Observe how all the major copyright victories amount to judges dismissing cases on grounds of "Well you don't have an example specific to your work" rather than addressing whether such uses are acceptable as a collective whole.

janalsncm•1h ago
> The very architecture of the system guarantees it to produce new information derived from the training data rather than the training data itself

A “classical” classifier can regurgitate its training data as well. It’s just that Reddit never seemed to care about people training e.g. sentiment classifiers on their data before.

In fact a “decoder” is simply autoregressive token classification.

orangecat•1h ago
'old fart judges who don't understand the tech'

If this intended to refer to Judge Alsup, it is extremely wrong.

visarga•1h ago
> but have no architectural mechanism to separate facts from expressions

Sure they do. Every time a bot searches, reads your site and formulates an answer it does not replicate your expression. First of all, it compares across 20.. 100 sources. Second, it only reports what is related to the user query. And third - it uses its own expression. It's more like asking a friend who read those articles and getting an answer.
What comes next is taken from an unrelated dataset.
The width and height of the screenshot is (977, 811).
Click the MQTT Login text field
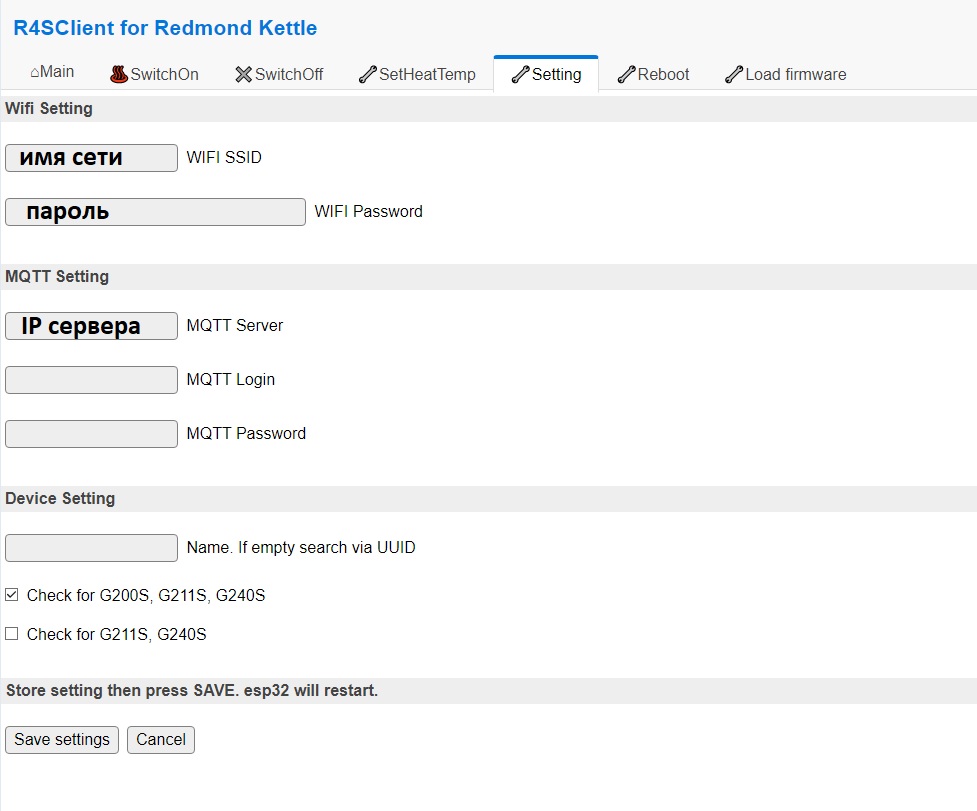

LLMs ability to separate facts from expression is quite well developed, maybe their strongest skill. They can translate, paraphrase, summarize, or reword forever.

luckylion•2h ago
Does that have any implications on liability for content? They're no longer just a provider, they are re-licensing and marketing content. Are they losing protection?
ec109685•1h ago
It’s surprising Reddit doesn’t get pushback for reselling their user’s content.

The right thing would be for the end users to receive the compensation Reddit is getting from AI companies.

deadbabe•2h ago
Just ladder kicking at this point.
jsnell•2h ago
The headline seems pretty aspirational.

The licensing standard they're talking about will achieve nothing.

Anti-bot companies selling scraping protections will run out of runway: there's a limited set of signals, and none of them are robust. As the signals get used, they're also getting burned. And it's politically impossible to expand the web platform to have robust counter-abuse capabilities.

Putting the content behind a login wall can work for large sites, but not small ones.

The free-for-all will not end until adversarial scraping becomes illegal.

carlosjobim•2h ago
> Putting the content behind a login wall can work for large sites, but not small ones.

Syndication is the answer. Small artists are on Spotify, small video makers are on YouTube.

salawat•1h ago
Yes. Conglomeration and centralization. More, more, more!

See the problem?

atm3ga•1h ago
As AI companies like Perplexity introduce AI enabled browsers like Comet, they will scrape web sites through the interaction of end-users with whatever site they are using. Therefore, indeed anti-bot companies are absolutely running out of runway.
thelittleone•1h ago
Wow hadn't even considered this... so say I have a members only section of my site where I share high value content, one of the members browses using Comet, and that scrapes the private content and sends to perplexity?
lupire•1h ago
This also happens with covert botnets running secretly on user machines.
ec109685•1h ago
The way comet browses the web is weird enough that it’s easily detectable.
gdulli•53m ago
Did you stop getting non-compliant spam when that became illegal?
aaaggg•1h ago
L - wish they'd stop posting articles that are paywalled...
janalsncm•1h ago
> There was for years an experimental period, when ethical and legal considerations about where and how to acquire training data for hungry experimental models were treated as afterthoughts.

Those things were afterthoughts because for the most part the experimental methods sucked compared to the real thing. If we were in mid 2016 and your LSTM was barely stringing together coherent sentences, it was a curiosity but not a serious competitor to StackOverflow.

I say this not because I don’t think law/ethics are important in the abstract, but because they only became relevant after significant technological improvement.

Zigurd•49m ago
Sites containing original content will adopt active measures against LLM scraper bots. Unlike search indexing bots, there's much less upside to allowing scraping for LLM training material. Openly adversarial actions like serving up poisoned text that would induce LLMs to hallucinate is much more defensible.